Red Hat Training

A Red Hat training course is available for RHEL 8

69.2. 更新後の IdM ドメイン内の他の IdM サーバーの検証

ipa-cert-fix ツールで、CA 更新サーバーを更新したら、以下を行う必要があります。

  • ドメインのその他の Identity Management (IdM) サーバーをすべて再起動する。
  • certmonger が証明書を更新したかどうかを確認する。
  • 期限切れのシステム証明書でその他の認証局 (CA) レプリカがある場合は、証明書も ipa-cert-fix ツールで更新する。

前提条件

  • 管理者権限でサーバーにログインしている。

手順

  1. --force パラメーターで IdM を再起動します。

    # ipactl restart --force

    --force パラメーターを使用すると、ipactl ユーティリティーは個々のサービスの起動失敗を無視します。たとえば、サーバーに期限切れの証明書を持つ CA もあると、pki-tomcat サービスが起動に失敗します。--force パラメーターを使用しているため、これが予想され、無視されます。

  2. 再起動後に、certmonger サービスが証明書を更新することを確認します (証明書の状態は MONITORING になります)。

    # getcert list | egrep '^Request|status:|subject:'
    Request ID '20190522120745':
            status: MONITORING
            subject: CN=IPA RA,O=EXAMPLE.COM 201905222205
    Request ID '20190522120834':
            status: MONITORING
            subject: CN=Certificate Authority,O=EXAMPLE.COM 201905222205
    ...

    certmonger がレプリカ上で共有証明書を更新する前に時間がかかる場合があります。
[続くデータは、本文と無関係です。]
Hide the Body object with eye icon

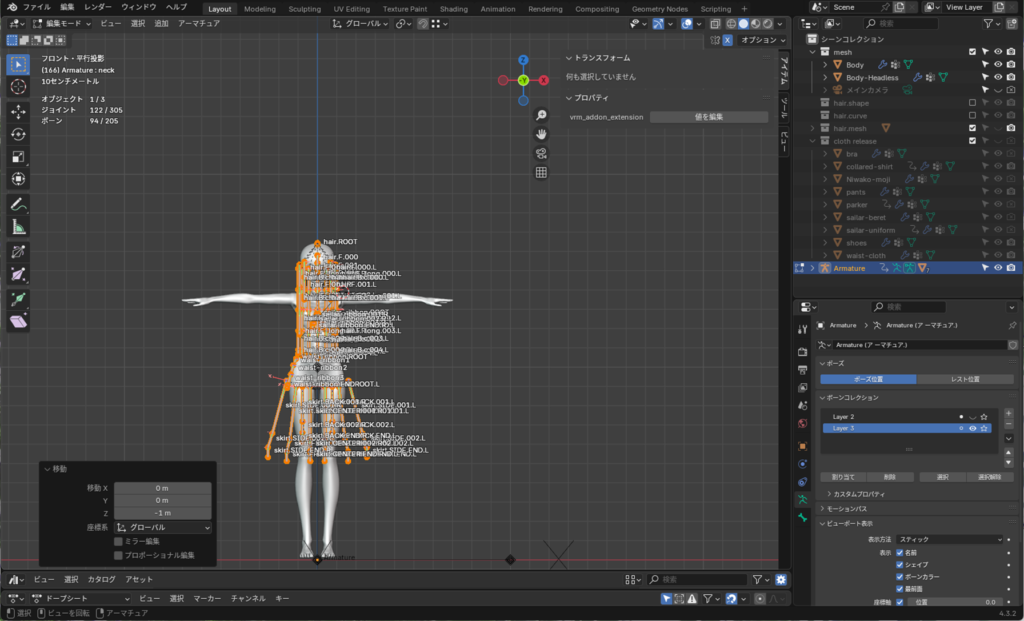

  3. サーバーも CA の場合、上記のコマンドは、pki-tomcat サービスが使用する証明書の CA_UNREACHABLE を報告します。

    Request ID '20190522120835':
            status: CA_UNREACHABLE
            subject: CN=ca2.example.com,O=EXAMPLE.COM 201905222205
    ...
  4. この証明書を更新するには、ipa-cert-fix ユーティリティーを使用します。

    # ipa-cert-fix
    Dogtag sslserver certificate:
      Subject: CN=ca2.example.com,O=EXAMPLE.COM
      Serial:  3
      Expires: 2019-05-11 12:07:11
    
    Enter "yes" to proceed: yes
    Proceeding.
    Renewed Dogtag sslserver certificate:
      Subject: CN=ca2.example.com,O=EXAMPLE.COM 201905222205
      Serial:  15
      Expires: 2019-08-14 04:25:05
    
    The ipa-cert-fix command was successful

これで、すべての IdM 証明書が更新され、正常に機能するようになりました。